North Korean colleagues at the Ministry of Trade appeared genuinely surprised and dismayed when we mentioned that UN Security Council Resolution 1874, which condemned North Korea’s May 25, 2009, nuclear test, contains provisions prohibiting companies from making new investments in the Democratic People’s Republic of Korea (DPRK). This is all the more unfortunate because, on paper, North Korean efforts to open its economy through foreign investment are exactly the course that should be encouraged, and North Korea’s goals for 2012 could be advanced significantly with inward investment from companies that might be willing to take the risk, but the nuclear issue stands in the way. This is not to mention that North Korea’s own economic retrenchment and antimarket policies, including the “currency reforms” announced earlier this week, stretch the credibility of the North Korean government to back up these laws. Recent surveys of Chinese investors suggest few demonstration projects for successful investment in North Korea and a high probability of getting scammed or fleeced on the ground.

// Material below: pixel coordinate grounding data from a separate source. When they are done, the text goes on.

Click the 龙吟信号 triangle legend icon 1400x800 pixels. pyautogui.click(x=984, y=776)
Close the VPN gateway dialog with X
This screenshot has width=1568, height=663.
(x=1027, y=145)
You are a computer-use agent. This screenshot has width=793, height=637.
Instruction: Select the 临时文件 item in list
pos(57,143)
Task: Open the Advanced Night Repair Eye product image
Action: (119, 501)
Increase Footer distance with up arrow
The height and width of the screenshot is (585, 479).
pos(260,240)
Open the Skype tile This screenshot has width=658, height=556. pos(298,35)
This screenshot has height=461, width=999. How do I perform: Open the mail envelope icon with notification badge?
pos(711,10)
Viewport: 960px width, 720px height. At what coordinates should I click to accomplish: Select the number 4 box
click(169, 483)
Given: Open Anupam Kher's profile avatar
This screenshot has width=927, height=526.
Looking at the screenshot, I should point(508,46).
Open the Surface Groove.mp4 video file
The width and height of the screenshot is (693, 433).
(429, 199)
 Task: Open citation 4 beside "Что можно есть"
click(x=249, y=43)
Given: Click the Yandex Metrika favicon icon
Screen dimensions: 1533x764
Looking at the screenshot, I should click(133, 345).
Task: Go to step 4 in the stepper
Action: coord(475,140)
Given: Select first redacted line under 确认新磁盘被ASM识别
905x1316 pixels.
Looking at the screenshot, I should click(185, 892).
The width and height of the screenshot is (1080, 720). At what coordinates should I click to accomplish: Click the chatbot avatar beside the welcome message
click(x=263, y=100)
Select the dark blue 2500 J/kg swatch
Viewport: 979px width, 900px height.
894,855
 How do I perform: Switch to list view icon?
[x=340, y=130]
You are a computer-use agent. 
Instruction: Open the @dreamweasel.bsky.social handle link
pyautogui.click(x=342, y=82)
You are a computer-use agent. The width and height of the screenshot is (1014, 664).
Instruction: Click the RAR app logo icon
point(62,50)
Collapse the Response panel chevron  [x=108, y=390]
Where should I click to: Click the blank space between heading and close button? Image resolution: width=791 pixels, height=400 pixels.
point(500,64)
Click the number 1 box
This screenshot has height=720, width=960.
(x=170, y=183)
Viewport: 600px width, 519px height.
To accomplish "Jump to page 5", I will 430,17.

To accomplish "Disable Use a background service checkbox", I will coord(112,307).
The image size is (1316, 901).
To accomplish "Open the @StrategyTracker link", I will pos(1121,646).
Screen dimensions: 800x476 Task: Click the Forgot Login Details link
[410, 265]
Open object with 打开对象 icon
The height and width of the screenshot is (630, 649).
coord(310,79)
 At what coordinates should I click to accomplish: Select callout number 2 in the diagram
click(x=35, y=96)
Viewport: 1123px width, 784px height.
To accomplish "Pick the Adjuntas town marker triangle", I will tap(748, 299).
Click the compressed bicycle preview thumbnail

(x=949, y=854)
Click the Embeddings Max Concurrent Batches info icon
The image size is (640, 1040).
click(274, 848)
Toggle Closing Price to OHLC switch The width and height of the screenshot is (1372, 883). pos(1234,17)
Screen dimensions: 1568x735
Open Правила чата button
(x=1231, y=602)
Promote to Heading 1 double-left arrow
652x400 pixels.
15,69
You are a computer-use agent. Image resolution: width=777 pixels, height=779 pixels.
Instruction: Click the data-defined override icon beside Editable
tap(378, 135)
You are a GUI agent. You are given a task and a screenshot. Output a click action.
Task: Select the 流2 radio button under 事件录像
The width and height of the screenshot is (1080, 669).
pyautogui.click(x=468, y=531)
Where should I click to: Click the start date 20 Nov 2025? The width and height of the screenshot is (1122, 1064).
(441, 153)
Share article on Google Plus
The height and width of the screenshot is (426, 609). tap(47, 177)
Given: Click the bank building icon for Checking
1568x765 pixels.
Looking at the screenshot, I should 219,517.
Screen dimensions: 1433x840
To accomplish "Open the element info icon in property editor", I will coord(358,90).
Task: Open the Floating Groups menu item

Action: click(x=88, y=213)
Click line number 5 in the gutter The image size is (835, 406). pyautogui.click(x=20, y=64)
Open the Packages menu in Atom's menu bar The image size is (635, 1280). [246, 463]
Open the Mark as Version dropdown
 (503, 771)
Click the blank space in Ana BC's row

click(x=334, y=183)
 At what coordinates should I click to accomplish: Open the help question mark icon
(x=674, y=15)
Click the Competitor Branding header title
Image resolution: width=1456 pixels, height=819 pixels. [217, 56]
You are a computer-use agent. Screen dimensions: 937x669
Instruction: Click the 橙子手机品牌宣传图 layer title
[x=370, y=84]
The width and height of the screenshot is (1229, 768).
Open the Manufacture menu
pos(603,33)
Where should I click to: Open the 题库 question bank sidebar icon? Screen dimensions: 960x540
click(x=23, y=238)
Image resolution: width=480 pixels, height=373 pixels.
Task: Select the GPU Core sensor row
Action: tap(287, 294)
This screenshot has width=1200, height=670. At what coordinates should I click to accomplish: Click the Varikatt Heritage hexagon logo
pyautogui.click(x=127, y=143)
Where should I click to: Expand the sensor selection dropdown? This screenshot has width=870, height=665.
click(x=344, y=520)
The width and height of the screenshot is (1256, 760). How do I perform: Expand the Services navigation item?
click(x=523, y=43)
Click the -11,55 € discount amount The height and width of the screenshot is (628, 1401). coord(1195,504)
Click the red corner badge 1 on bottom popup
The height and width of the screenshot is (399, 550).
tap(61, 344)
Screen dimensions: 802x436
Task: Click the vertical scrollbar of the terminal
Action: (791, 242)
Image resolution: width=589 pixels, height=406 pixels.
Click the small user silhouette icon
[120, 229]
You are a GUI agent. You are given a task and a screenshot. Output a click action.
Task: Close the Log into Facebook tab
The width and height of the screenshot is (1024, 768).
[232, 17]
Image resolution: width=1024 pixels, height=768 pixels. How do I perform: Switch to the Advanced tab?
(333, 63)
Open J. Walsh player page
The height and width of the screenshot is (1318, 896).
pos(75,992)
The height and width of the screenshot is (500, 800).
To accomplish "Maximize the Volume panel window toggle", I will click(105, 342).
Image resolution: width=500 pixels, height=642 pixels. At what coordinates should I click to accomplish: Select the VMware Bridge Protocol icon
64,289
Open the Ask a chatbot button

But the North Korean plea for foreign investment does suggest a potential point of leverage that deserves careful consideration, and that is the possibility of an investment in a strategic commodity that is of special interest to the United States:North Korea’s plutonium stock. During the Clinton administration, former secretary of defense William Perry led efforts to make similar purchases of nuclear materials from the Ukraine and Kazakhstan, which had inherited stocks of nuclear materials from the breakup of the Soviet Union. These transactions advanced the cause of nuclear nonproliferation by ensuring that these countries would not become nuclear states. A 2004 report of a Task Force on U.S.-Korea Policy cosponsored by the Center for International Policy and the University of Chicago, also suggested a plutonium “buy-out” proposal for North Korea, despite the obvious moral hazard of appearing to reward North Korea’s bad behavior. Any transaction with North Korea involves moral hazard, and North Korea has already proven that it will sell or subcontract nuclear materials to the highest bidder. One positive of this approach is that any transaction involving removal of nuclear materials or capabilities from the North would be irreversible, in contrast to past practice of offering irreversible food aid benefits to North Korea in exchange for participation in multilateral dialogue, but not for irreversible steps toward denuclearization.
In a post-September 11, post-North Korean nuclear test world, the Obama administration should find a formula that facilitates North Korea’s irreversible actions on the path toward denuclearization rather than agreeing to half-measures: North Korea’s immediate focus is on gaining the resources necessary to mark 2012 as a year of accomplishment, yet the North has been highly critical of Lee Myung-bak’s “grand bargain” proposal. Denuclearization needs to be placed on the North Korean agenda as an accomplishment that North Korea will be able to justify as part of its broader 2012 objective of becoming a “strong and prosperous state.” Unless a new formula can be found by which to bring these two objectives into line with each other, it is likely that the United States and North Korea will continue to talk past each other.